ASSIGNMENT: Restate the material verbatim, every line included.

Start of Block

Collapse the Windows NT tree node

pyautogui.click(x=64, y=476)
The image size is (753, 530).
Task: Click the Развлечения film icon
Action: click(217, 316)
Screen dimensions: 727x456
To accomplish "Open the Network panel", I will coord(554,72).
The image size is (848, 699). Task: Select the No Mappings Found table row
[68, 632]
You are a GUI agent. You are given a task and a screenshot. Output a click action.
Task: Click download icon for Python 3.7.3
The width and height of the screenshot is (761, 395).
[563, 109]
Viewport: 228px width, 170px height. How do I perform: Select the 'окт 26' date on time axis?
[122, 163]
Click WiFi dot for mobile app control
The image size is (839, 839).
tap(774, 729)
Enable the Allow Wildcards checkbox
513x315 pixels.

End of Block

TASK ANSWER:
Collapse the Windows NT tree node

pyautogui.click(x=64, y=476)
The image size is (753, 530).
Task: Click the Развлечения film icon
Action: click(217, 316)
Screen dimensions: 727x456
To accomplish "Open the Network panel", I will coord(554,72).
The image size is (848, 699). Task: Select the No Mappings Found table row
[68, 632]
You are a GUI agent. You are given a task and a screenshot. Output a click action.
Task: Click download icon for Python 3.7.3
The width and height of the screenshot is (761, 395).
[563, 109]
Viewport: 228px width, 170px height. How do I perform: Select the 'окт 26' date on time axis?
[122, 163]
Click WiFi dot for mobile app control
The image size is (839, 839).
tap(774, 729)
Enable the Allow Wildcards checkbox
513x315 pixels.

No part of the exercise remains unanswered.